=== Pointing records for text and elements ===
## Begin
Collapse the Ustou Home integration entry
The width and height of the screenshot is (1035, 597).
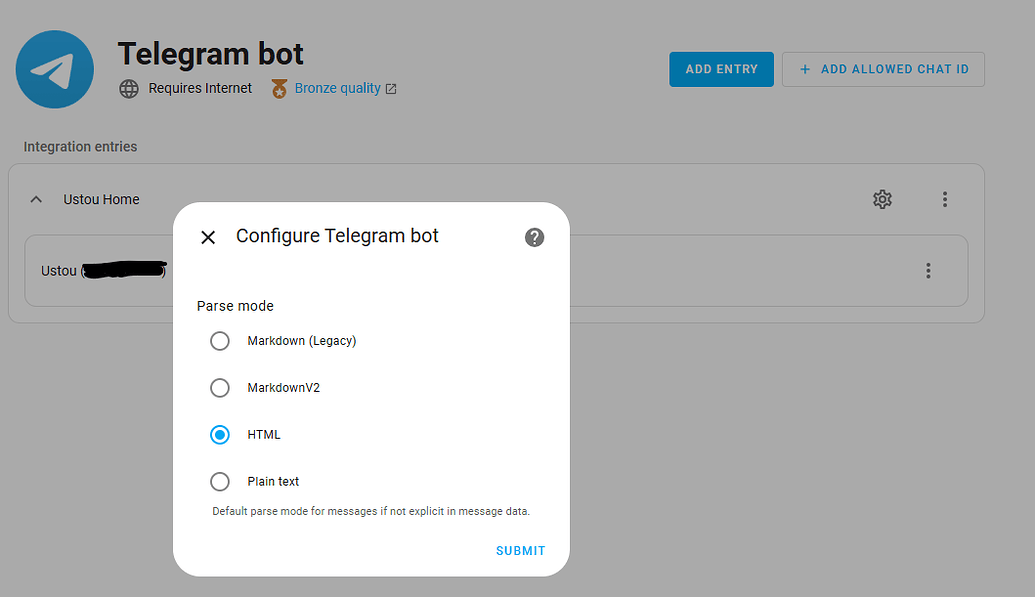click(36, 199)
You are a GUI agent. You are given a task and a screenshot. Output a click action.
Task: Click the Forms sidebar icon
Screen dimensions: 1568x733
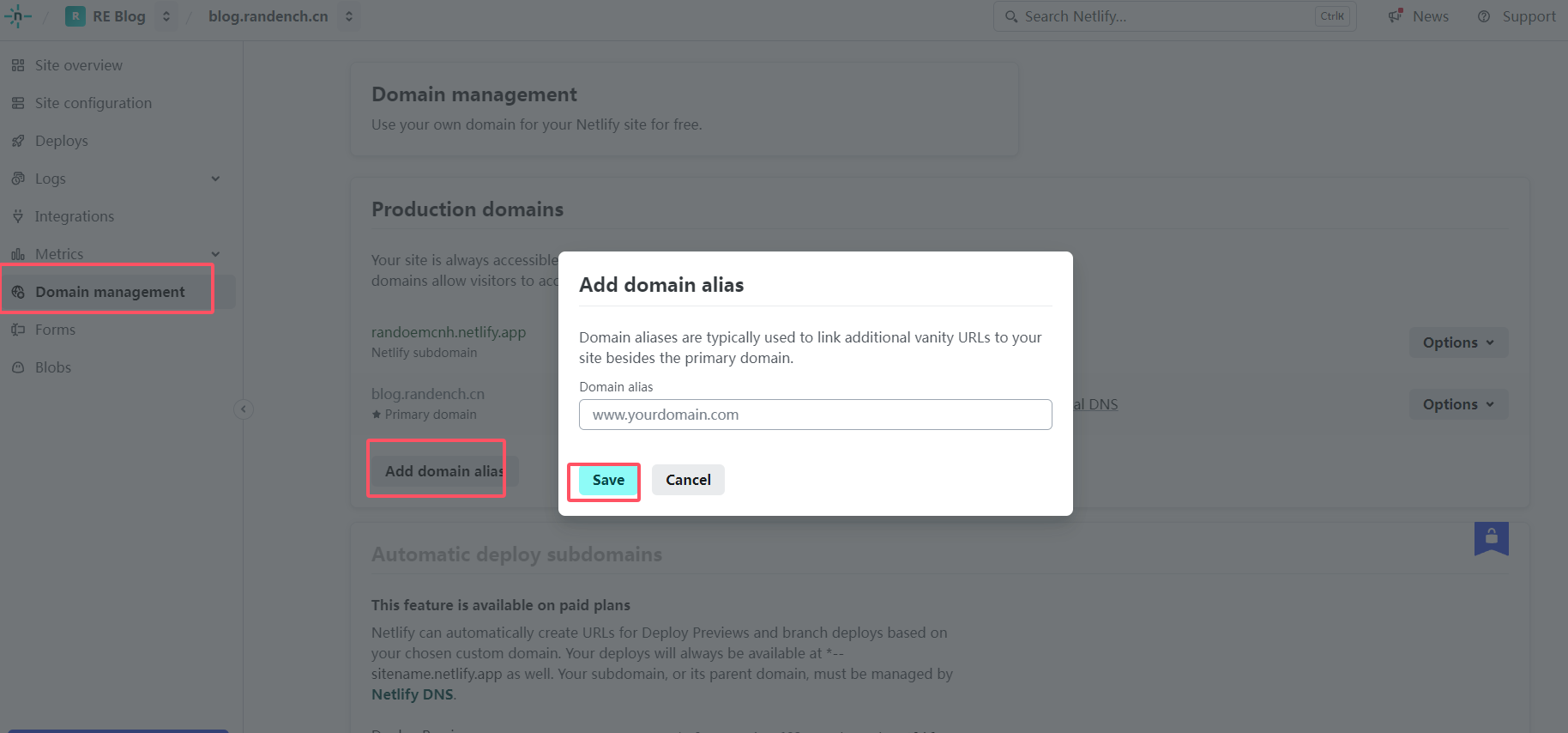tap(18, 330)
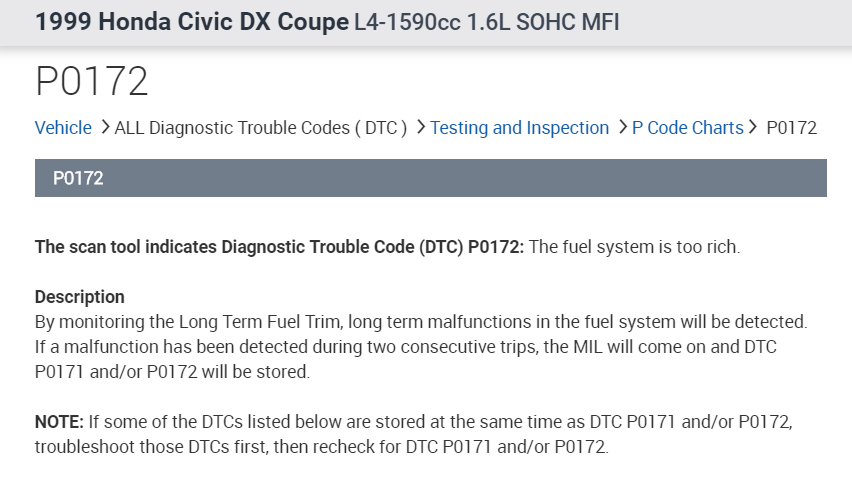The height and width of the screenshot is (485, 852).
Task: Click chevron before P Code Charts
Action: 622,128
## End
Render every line of the rows above as a Markdown table with the columns No. and Line, numbering each line and skipping any blank ones. Leave the pictures out of your answer.

| No. | Line |
|---|---|
| 1 | Collapse the Ustou Home integration entry |
| 2 | The width and height of the screenshot is (1035, 597). |
| 3 | click(36, 199) |
| 4 | You are a GUI agent. You are given a task and a screenshot. Output a click action. |
| 5 | Task: Click the Forms sidebar icon |
| 6 | Screen dimensions: 1568x733 |
| 7 | tap(18, 330) |
| 8 | The height and width of the screenshot is (485, 852). |
| 9 | Task: Click chevron before P Code Charts |
| 10 | Action: 622,128 |